NGLURUG TANPA BALA
Pepatah Jawa di atas
secara harfiah berarti mendatangi tanpa kawan.
Nglurug dalam khasanah
budaya Jawa dapat diartikan sebagai mendatangi suatu tempat atau seseorang yang
tempatnya relatif jauh dari orang yang akan mendatangi tersebut. Nglurug pada
masa lalu sering dikaitkan dengan peristiwa atau kasus persengketaan, konflik,
perang, dan hal-hal yang sejenis dengan makna tersebut. Untuk mendatangi orang
atau tempat yang menjadi musuh atau wilayah musuh merupakan hal yang berbahaya.
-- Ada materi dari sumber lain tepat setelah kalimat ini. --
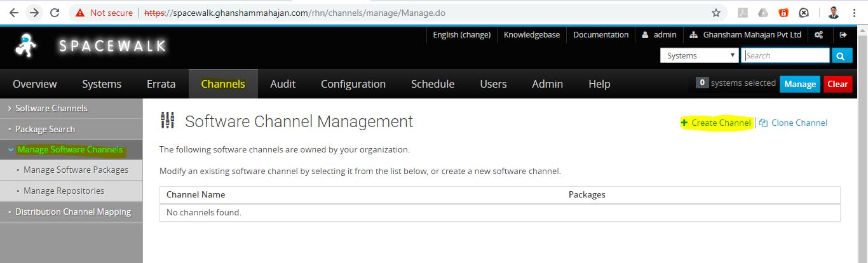Image resolution: width=868 pixels, height=263 pixels.
Task: Open preferences via the gears icon
Action: coord(819,35)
Akan tetapi nglurug tetap dilakukan demi penyelesaian masalah yang melibatkan
dua pihak atau kubu.
Dalam peperangan
peristiwa nglurug umumnya akan dilakukan dengan membawa banyak bala ’teman’ dan
peralatan perang. Jadi nglurug tanpa bala merupakan peristiwa yang cukup
langka.
Nglurug tanpa bala
sekalipun dianggap sebagai sesuatu yang langka namun hal ini dianggap baik dan
ideal bagi masyarakat Jawa. Pasalnya, nglurug tanpa bala menunjukkan sifat jantan
dari orang yang nglurug tersebut. Nglurug tanpa bala diasumsikan sebagai
penyelesaian masalah antara dua pihak yang berkonflik tanpa harus melibatkan
orang lain. Hanya orang yang bersangkut paut dengan konflik itu sajalah yang
semestinya menyelesaikannya. Tidak perlu melibatkan orang lain yang semestinya
memang tidak perlu terlibat.
Nglurug tanpa bala
dianggap sebagai sikap jantan atau ksatria. Jika persoalannya memang bisa
diselesaikan dengan dialog, hal itu memang diidealkan. Akan tetapi jika terpaksa
diselesaikan dengan kekerasan (perkelahian), maka hanya orang yang terlibat
sajalah yang melakukan perkelahian itu secara ksatria pula (satu lawan satu).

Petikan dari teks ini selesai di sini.